L’analyse des données recueillies par le Système de surveillance international mis en place pour détecter les essais nucléaires a permis aux experts de tirer cette conclusion étonnante. « Pour la première fois depuis la création du réseau, les capteurs ont clairement identifié des vagues qui ont fait deux fois le tour de la terre », a confirmé Alexis Le Pichon, un scientifique à l’emploi de la Commission de l’énergie atomique.

Les ondes de basse fréquence (0,025 Hz) sont inaudibles pour l’oreille humaine (1). Réfléchies par le sol et les hautes couches de l’atmosphère terrestre, elles ont été enregistrées par 20 des 42 « oreilles » réparties sur le globe.

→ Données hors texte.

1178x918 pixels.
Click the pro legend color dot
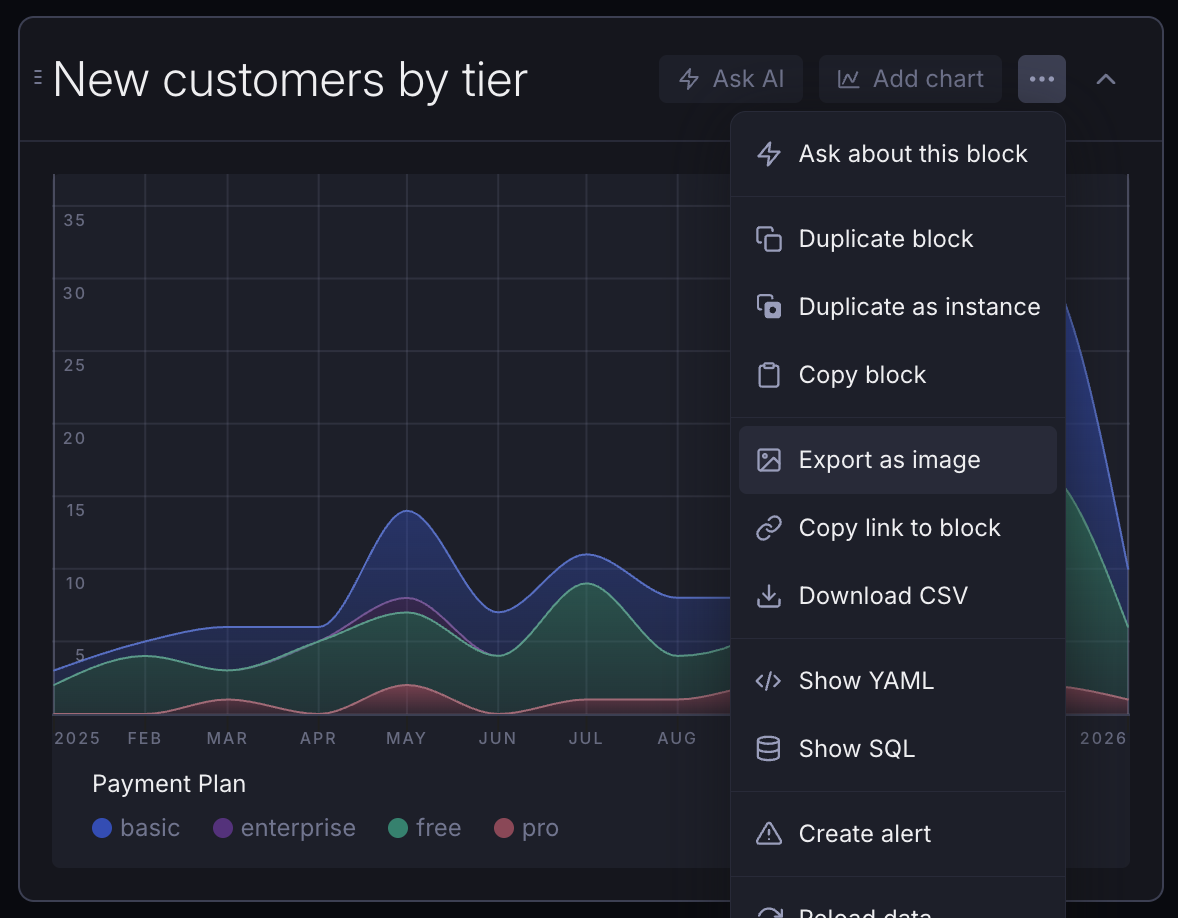click(x=504, y=828)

Le « caillou » venant de l’espace, d’un diamètre de 17 mètres et d’un poids estimé à 10 000 tonnes, s’est désintégré en entrant dans l’atmosphère. L’énergie produite par l’explosion a été évaluée à 440 tonnes de TNT, soit plus de 30 fois la puissance de la bombe d’Hiroshima. Dans la ville de Tcheliabinsk, des vitres ont volé en éclats, blessant plus de 1500 personnes.

L’explosion provoquée par la rentrée dans l’atmosphère a pulvérisé l’astéroïde. Seuls de minuscules fragments ont été retrouvés, dont certains sont exposés au Muséum national d'Histoire naturelle de Paris.

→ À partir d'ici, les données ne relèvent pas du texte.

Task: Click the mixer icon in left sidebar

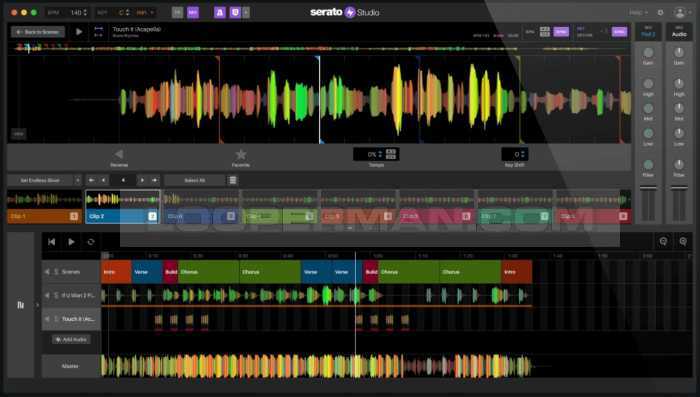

Il s’agit de la deuxième lecture du genre effectuée par les capteurs de surveillance. La première a été enregistrée le 8 octobre 2009, lorsqu’un météorite a explosé dans le ciel indonésien.

Ironiquement, la Russie semble être un endroit de prédilection pour les météorites venus de l’espace. Le 30 juin 1908, un corps céleste a détruit 80 millions d’arbres dans la région de Tunguska, en Sibérie.

(1) : l’oreille humaine capte des sons dont la fréquence varie de 20 à 20 000 Hz.